Summary by Tim Miller 5 years ago
Read this because it was cited by Zhang et al. 2017 and the title looked interesting. The setting is machine translation where you have pairs in one domain (europarl) but need to do translation in another (biomed). They quantify how much of the performance loss is due to vocabulary differences in the two domains. First, an oracle is created which using both domains to train. Second, an OOV oracle is created that removes words that their mining approach could not possibly find, to see what the essential limit of their approach is.
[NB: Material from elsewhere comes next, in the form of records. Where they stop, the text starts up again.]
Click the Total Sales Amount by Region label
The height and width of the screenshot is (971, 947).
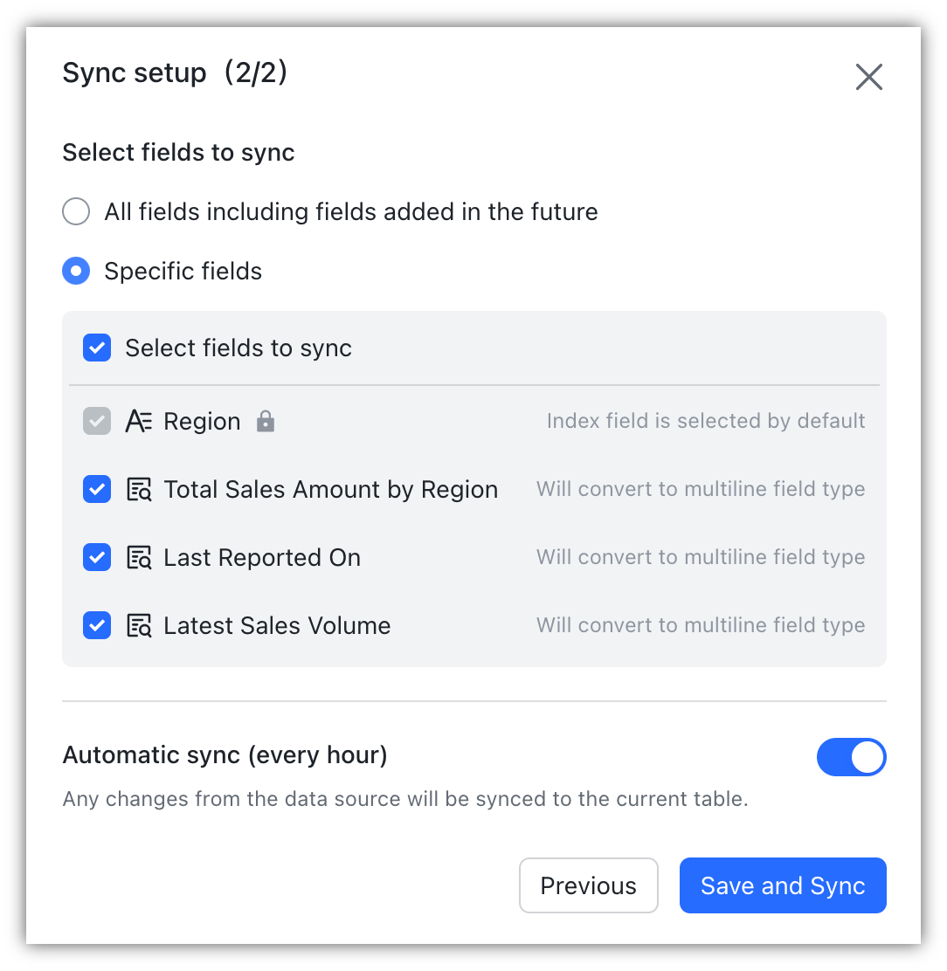[330, 490]
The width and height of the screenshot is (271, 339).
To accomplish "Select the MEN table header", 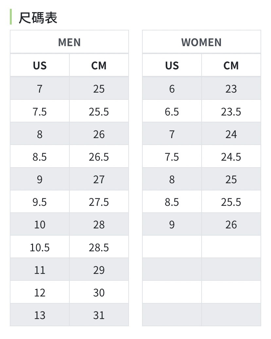I will tap(69, 42).
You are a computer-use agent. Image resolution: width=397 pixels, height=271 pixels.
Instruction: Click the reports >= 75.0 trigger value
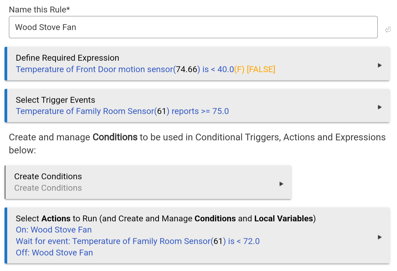coord(200,111)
Their approach, then, uses non-parallel domain texts to create word similarity matrices for new terms. They compute a context based similarity matrix first. This involves creating feature vectors for each word based on the contexts in which it appears, and then computing similarity between all word pairs. Then they create an orthography-based similarity matrix using character n-grams within each word as a feature vector and computing similarity between all word pairs. They sum these matrices to get similarity matrix. They build a bipartite graph between existing word pairs where word in source language is connected to its translation words with edge weighted by unigram translation probability. This graph is reduced to single pairs (one edge between word pairs) with the Hungarian algorithm, and they use CCA to estimate the projection using these training pairs (one projection for each language). These projections are then applied to _all_ words to get new word representations. They then explore a few ways to integrate these new scores with existing MT systems, and find that they don't get improvement just by calling them scores, they also need to add features indicating when they are real scores and when they are mined scores.